Use an Access Package to govern access:
In the Azure AD Portal, go to “Identity Governance” and select “Settings.”
Under “Manage the lifecycle of external users,” you can select what happens when an external user that was added to your directory through an Access Package request loses their last assignment.
This allows you to block external users from signing into the directory and remove an external user after a set number of days.
This only works if the guest account came into your directory through an Access Package.
Create an Access Review Policy:
From the Azure AD Portal, click “Identity Governance” > “Access Review.”
Create a new Access Review:
Select what to review by “Teams + Groups,” or by “Applications.”
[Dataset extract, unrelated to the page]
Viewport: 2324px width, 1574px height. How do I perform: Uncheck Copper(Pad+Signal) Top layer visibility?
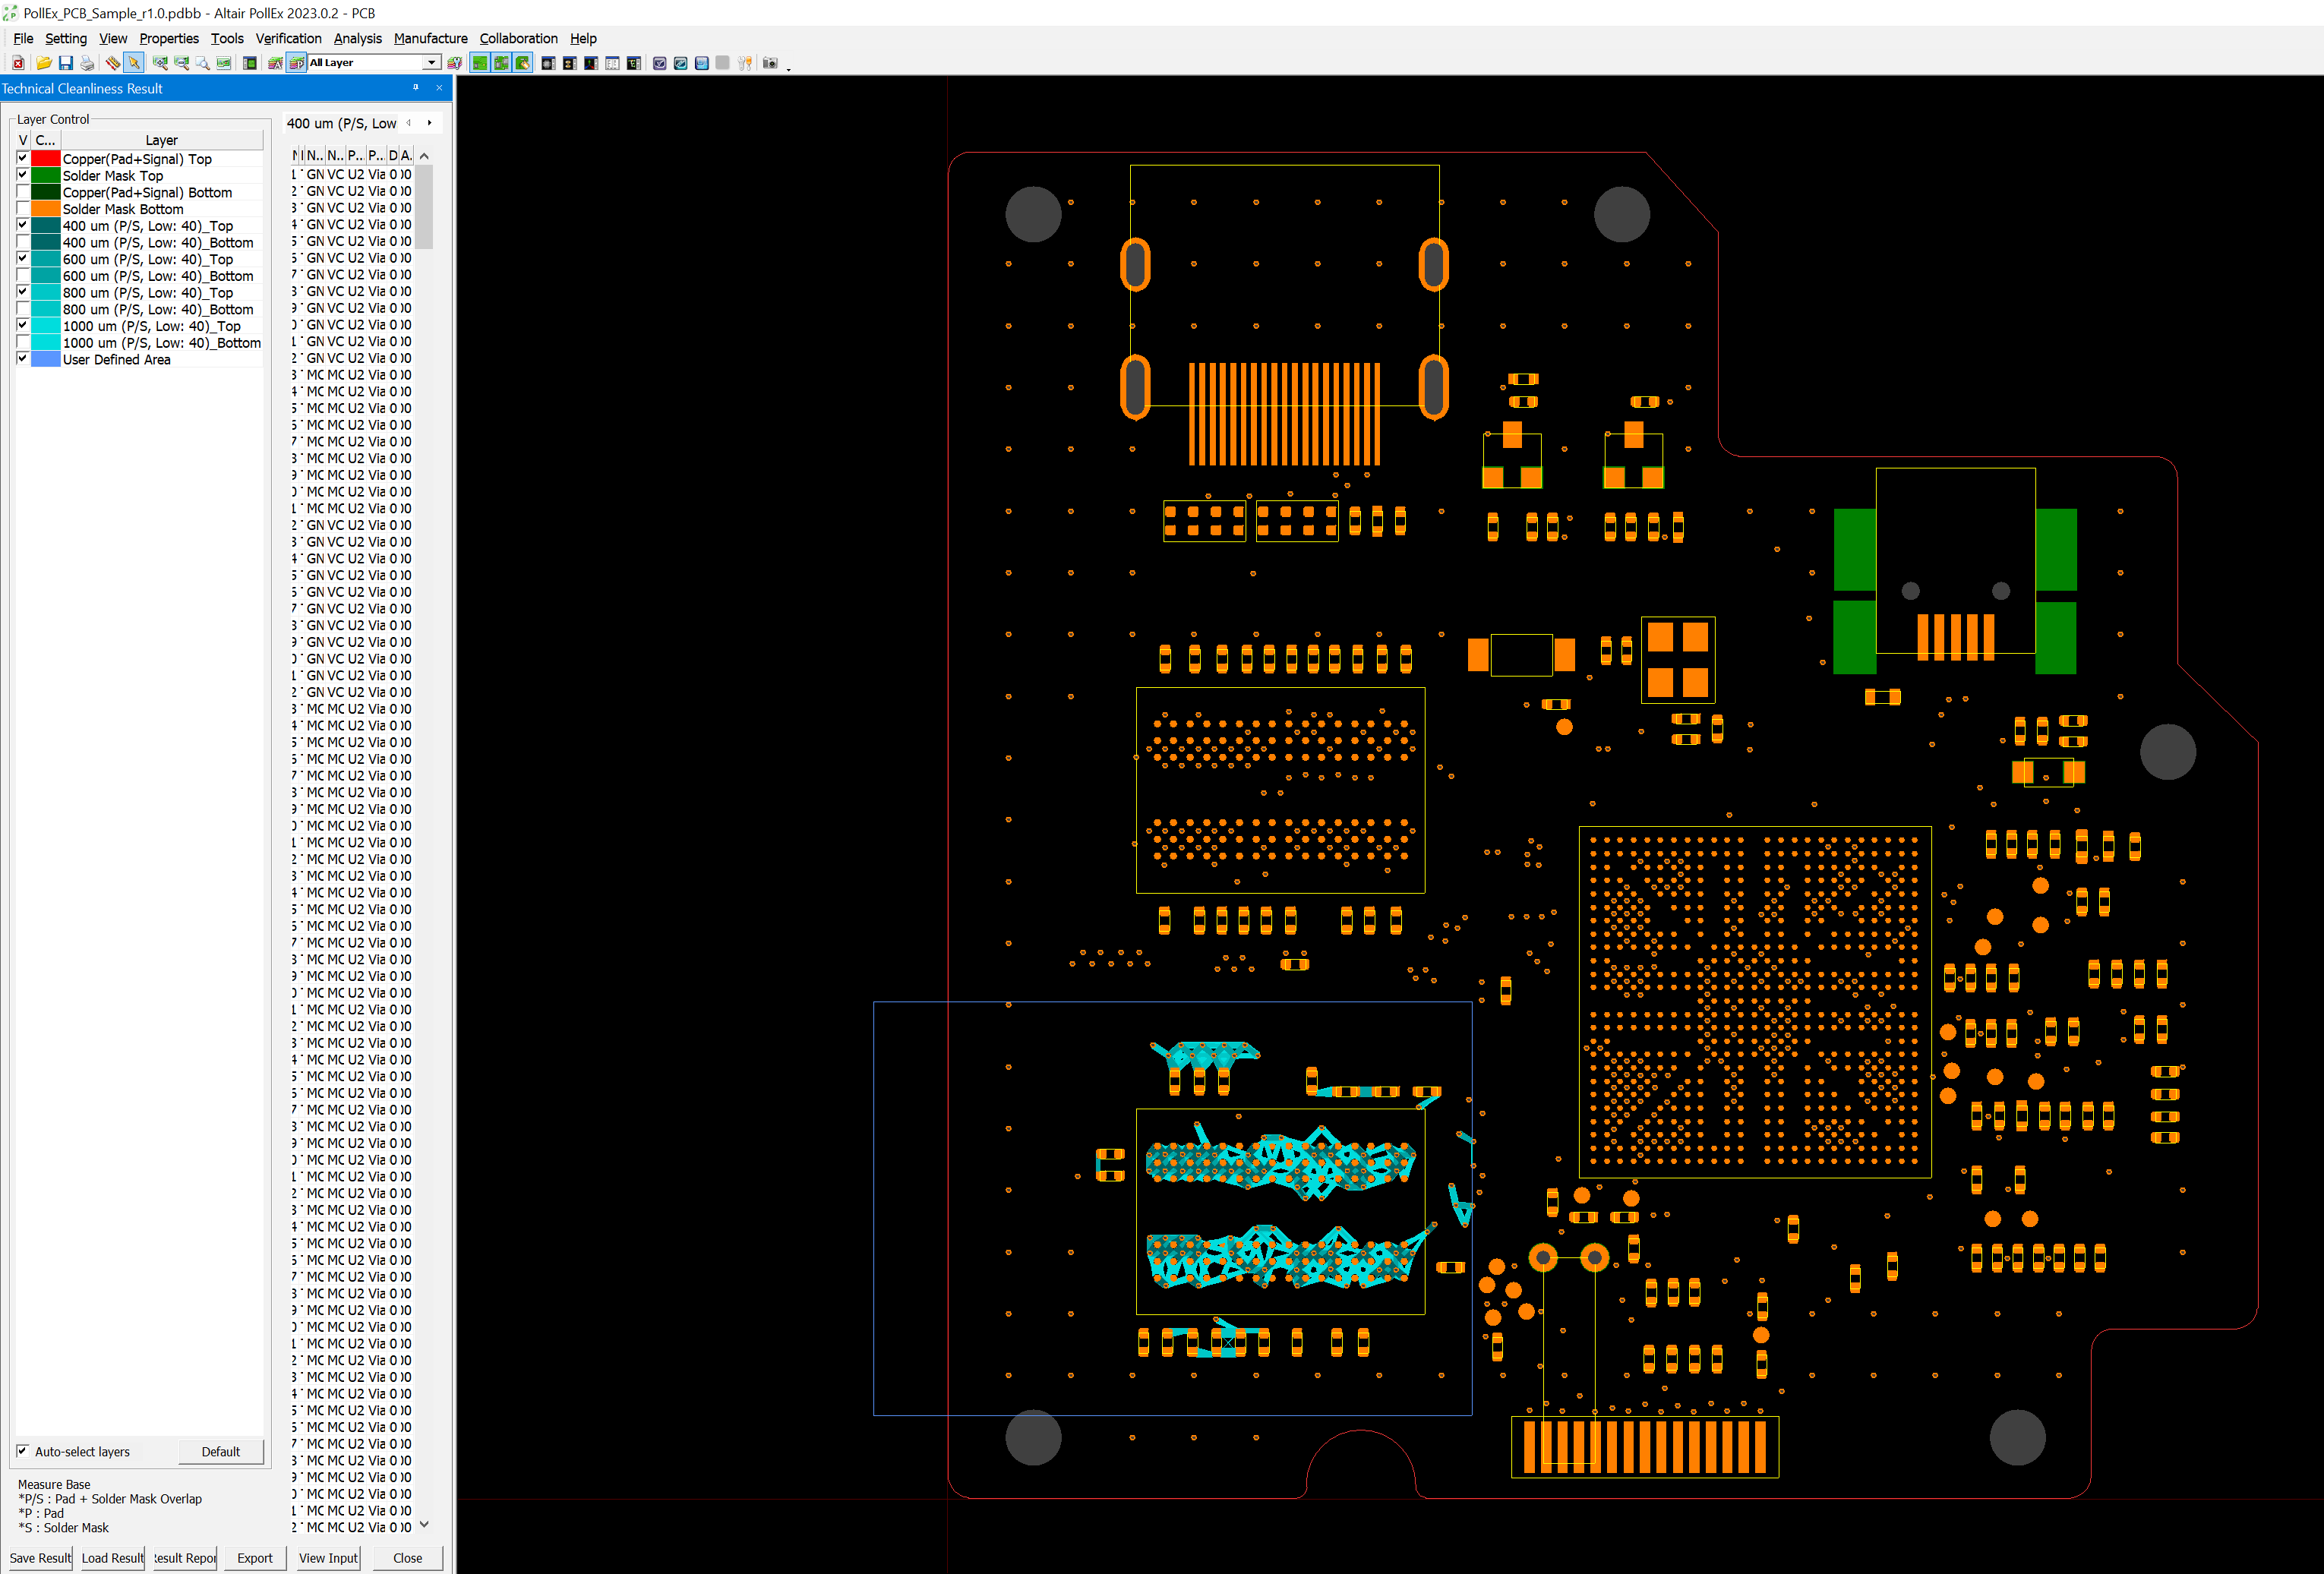point(23,158)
Select a specific group, preferably “All Guests” (recommended that you set this group up if you don’t have it already)
Select a review scope: “Guest Users Only.”
Now you adjust the settings to your preference. For example, you could set it up so that users can review their own access. You can adjust the frequency, e.g., monthly, or quarterly, as well as set it up so that if users don’t respond, they are blocked from signing in for 30 days, then removed from the tenant.
A final note on guest accounts: You can always self-manage your own guest account in other directories by visiting myaccount.microsoft.com to completely delete your guest account. Go to “Organizations” and click “Leave Organization” for your own guest accounts that you no longer use or want to delete for any other reason.
4. Manage Consent and Permissions for Enterprise Apps Cyber criminals now use fake enterprise apps as another way to gain access to your data. No phishing for credentials or guessing passwords — they just need to be convincing enough to get your consent. Thankfully, there is new functionality in the Azure Active Directory Microsoft 365 environment for consent governance.
Go to “Enterprise Apps” > “Consent and Permissions.”
Here you can manage user consent from verified publishers and decide upon the allowable permissions.
Once an app is a verified publisher and you set up the permissions, users will only be able to consent to those actions.
Next, check the user settings under “Admin consent requests (Preview).”
It is recommended that you change “Users can request admin consent to apps they are unable to consent to,” to “Yes.”
Click “Select users to review admin consent requests” and select the appropriate Admin who will be notified and make the decision to allow or reject consent. You must be a Global, Application, or Cloud Application Administrator role to grant consent, and you must have that role at the time of the request, or you will not receive the request.
Note: If you ever see a “permissions requested” box with the option to consent on behalf of your organization, proceed with caution. You will only see the consent request box for the organization if you are a Global or an Enterprise App Administrator that can consent for everyone in the tenant.
5. Must-have Azure Portal Settings
Make sure you have two settings in place:
Under “User Settings,” restrict access to the Azure AD Administration Portal by making sure that this is set to “Yes.”
Be mindful of the name of your tenant, as it will show up whenever there is a OneDrive sync integration. Make sure it is relevant.